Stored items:
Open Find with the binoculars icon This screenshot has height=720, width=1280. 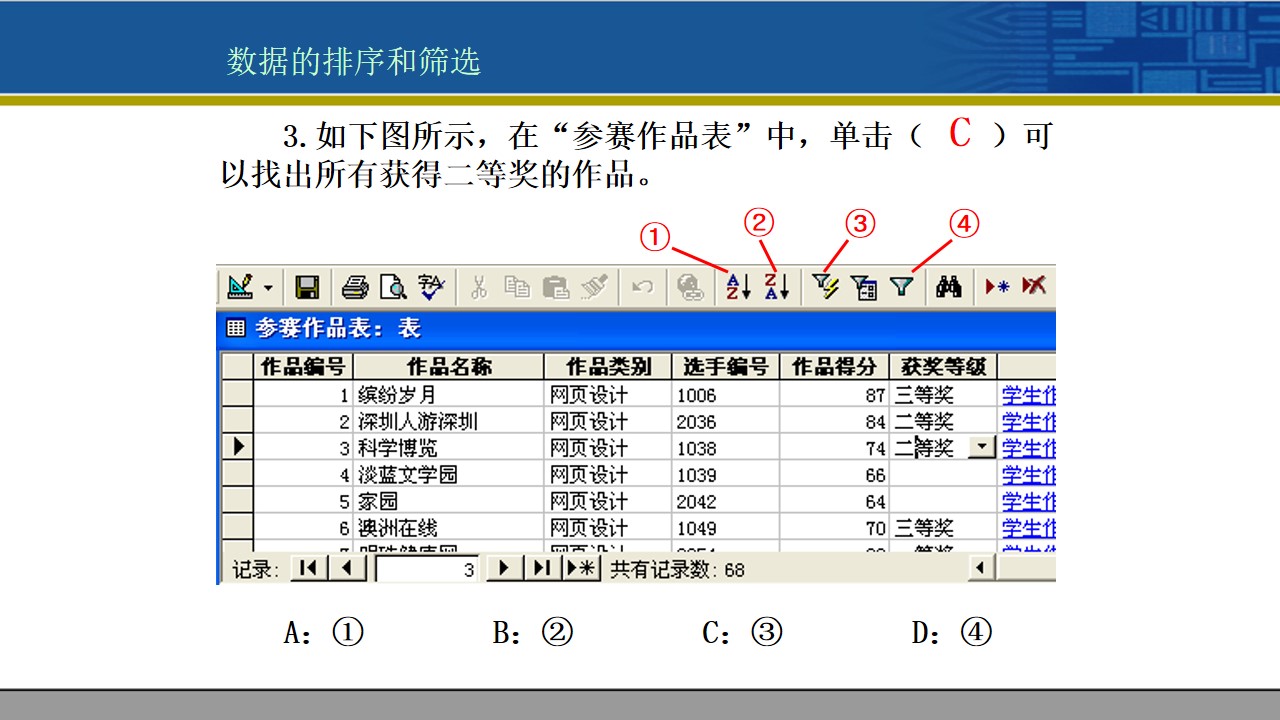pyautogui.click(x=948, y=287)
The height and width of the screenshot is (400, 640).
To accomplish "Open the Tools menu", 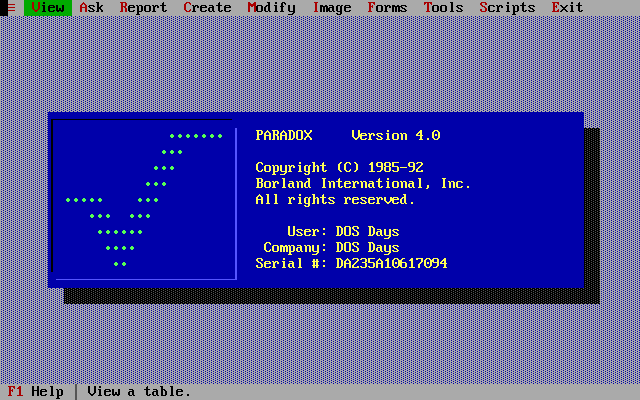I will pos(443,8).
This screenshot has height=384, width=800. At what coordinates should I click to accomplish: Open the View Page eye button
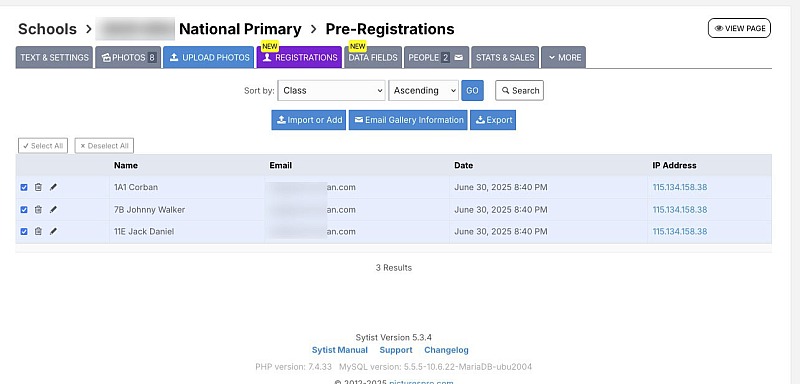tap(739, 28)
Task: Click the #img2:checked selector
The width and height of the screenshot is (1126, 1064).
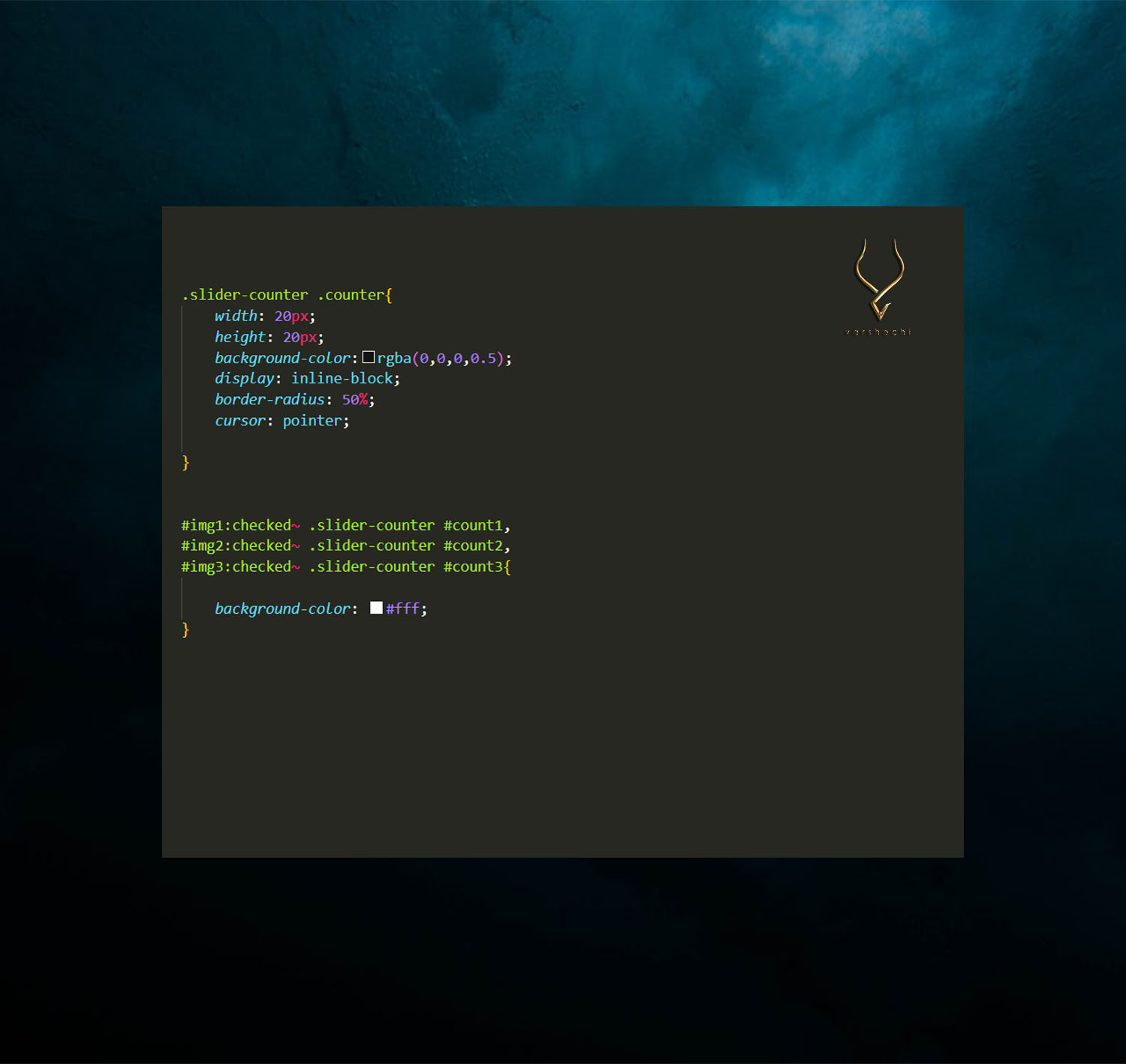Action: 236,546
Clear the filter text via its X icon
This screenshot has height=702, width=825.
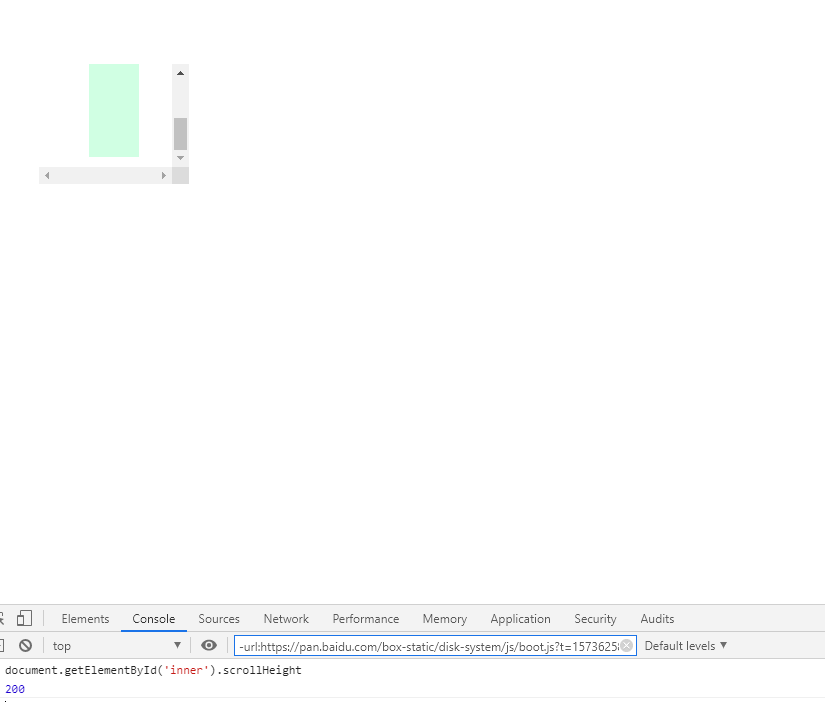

■ EXERCISE DETAILS ■
Only the lines from the one containing "Task: Click the #img2:checked selector" through the final line of the entries belong in the copy, both ends included. Pictures stay out.

■ OUTPUT ■
Task: Click the #img2:checked selector
The width and height of the screenshot is (1126, 1064).
Action: 236,546
Clear the filter text via its X icon
This screenshot has height=702, width=825.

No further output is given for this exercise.